One challenge that confronted Prusiner in his research was the prevailing theory that these disorders were caused by viruses, which were composed mainly of nucleic acids. He had to overcome strong prejudice and opposition to his ideas that these causative agents were not viruses (there were no nucleic acids present) and that they were proteins (no neurodegenerative pathogenic agent at that time had been shown to be a protein). Over the course of his research, he was roundly attacked for his “heretical” beliefs. Even after he was awarded his Nobel Prize, scientists still mocked him and denied his results.

The initial research was difficult to carry out because there was no simple and fast way to identify the presence of the infectious material. The assay methods involved grinding up tissues from an infected animal and injecting it into an uninfected one. Then the behavior of the injected animal was monitored until signs of nervous system problems were seen, often many months after the initial injection. Large numbers of animals were required, so progress was extremely slow and the project was very expensive to carry out. Once the protein was identified and could be isolated, results came much more rapidly.

A major conceptual issue was the idea that the protein involved did not have a modified chemical composition when infective, but rather a simple change of shape. The idea of as protein shifting its shape was not new. The hemoglobin molecule in red blood cells (responsible for the transport of oxygen in the bloodstream) will shift its shape when oxygen molecules attach to it. When the red cell reaches a tissue needing oxygen, the oxygen molecules go off the hemoglobin and into the tissue cell. As the oxygen molecules leave the hemoglobin, the protein shape shifts back.

Other examples of protein changes of shape involve allosteric enzymes. A molecule will loosely attach to the enzyme, changing its three-dimensional shape and affecting the activity of that enzyme.

This research project also demonstrates the often high cost of doing science. As the study developed, yearly budgets of a million dollars or more were involved. In this case, one can see the ultimate value of the project in hindsight because of the value of understanding disorders such as Alzheimer’s disease.

Concerns about expensive research are often raised in areas where the payoff is not nearly as obvious. Prusiner’s description of how the grant process works is informative to those outside the field, as is his concerns about tenure and the ability to continue his studies.

Parts of the book may seem overwhelming to the non-scientist (and perhaps even to some scientists who do not work in the life sciences arena). Throughout the chapters are detailed descriptions of experimental protocols explaining some particular problem and how the research team solved the challenge presented to them. One purpose of including this detailed information may be to illustrate how a scientific problem is approached and the strategies needed to deal with the difficulties.

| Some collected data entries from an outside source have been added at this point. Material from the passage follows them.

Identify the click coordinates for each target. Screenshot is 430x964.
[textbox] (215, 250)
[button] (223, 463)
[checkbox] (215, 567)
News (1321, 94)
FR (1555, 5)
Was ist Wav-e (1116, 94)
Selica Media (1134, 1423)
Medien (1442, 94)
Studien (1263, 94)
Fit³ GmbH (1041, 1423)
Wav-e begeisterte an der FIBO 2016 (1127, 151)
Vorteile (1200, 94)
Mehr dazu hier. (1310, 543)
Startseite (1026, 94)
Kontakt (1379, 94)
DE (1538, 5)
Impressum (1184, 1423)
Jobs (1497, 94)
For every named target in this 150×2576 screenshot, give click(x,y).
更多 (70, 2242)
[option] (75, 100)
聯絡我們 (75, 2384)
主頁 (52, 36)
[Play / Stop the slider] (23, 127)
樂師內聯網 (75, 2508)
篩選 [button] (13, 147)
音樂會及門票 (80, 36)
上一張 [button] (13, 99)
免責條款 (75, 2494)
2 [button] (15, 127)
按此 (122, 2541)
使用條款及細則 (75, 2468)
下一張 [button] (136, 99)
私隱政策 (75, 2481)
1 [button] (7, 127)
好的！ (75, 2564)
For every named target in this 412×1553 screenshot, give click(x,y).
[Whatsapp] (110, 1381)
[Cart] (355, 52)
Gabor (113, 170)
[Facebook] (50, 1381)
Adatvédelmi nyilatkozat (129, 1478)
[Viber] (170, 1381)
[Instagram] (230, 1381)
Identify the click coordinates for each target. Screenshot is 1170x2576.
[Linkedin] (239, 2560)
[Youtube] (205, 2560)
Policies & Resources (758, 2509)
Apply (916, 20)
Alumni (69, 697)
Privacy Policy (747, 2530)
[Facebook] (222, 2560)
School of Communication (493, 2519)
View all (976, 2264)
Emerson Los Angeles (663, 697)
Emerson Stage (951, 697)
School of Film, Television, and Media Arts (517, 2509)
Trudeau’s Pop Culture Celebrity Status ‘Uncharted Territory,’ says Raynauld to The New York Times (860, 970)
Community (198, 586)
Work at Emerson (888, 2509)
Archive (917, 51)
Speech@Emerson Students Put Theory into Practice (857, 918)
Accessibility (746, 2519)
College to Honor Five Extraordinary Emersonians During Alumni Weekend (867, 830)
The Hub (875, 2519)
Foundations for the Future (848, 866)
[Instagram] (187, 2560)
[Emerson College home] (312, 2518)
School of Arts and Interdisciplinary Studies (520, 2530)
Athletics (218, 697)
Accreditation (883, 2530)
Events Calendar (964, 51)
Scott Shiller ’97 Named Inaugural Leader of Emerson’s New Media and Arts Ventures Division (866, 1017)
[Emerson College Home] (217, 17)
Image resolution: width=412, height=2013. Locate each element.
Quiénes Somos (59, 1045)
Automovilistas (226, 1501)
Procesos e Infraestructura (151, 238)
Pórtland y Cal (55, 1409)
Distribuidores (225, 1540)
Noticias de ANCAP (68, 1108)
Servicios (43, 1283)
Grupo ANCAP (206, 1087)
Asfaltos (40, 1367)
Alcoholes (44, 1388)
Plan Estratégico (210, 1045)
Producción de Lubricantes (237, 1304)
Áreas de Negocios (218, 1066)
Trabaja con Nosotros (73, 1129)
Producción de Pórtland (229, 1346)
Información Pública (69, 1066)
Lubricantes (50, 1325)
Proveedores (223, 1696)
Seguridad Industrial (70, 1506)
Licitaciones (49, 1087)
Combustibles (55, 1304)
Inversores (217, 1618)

Prusiner does not give us the idealistic, sanitized picture of modern scientific research where cooperation and collaboration are commonplace. Rather, the author shows science today as it really is: competitive, crowded with too many people trying to get funding, involving sometimes massive egos at play instead of the search for truth, and rife with naysayers’ refusal to accept new ideas in spite of the data. Prusiner shows the science game as it is too often played today, and we are all better for his sharing.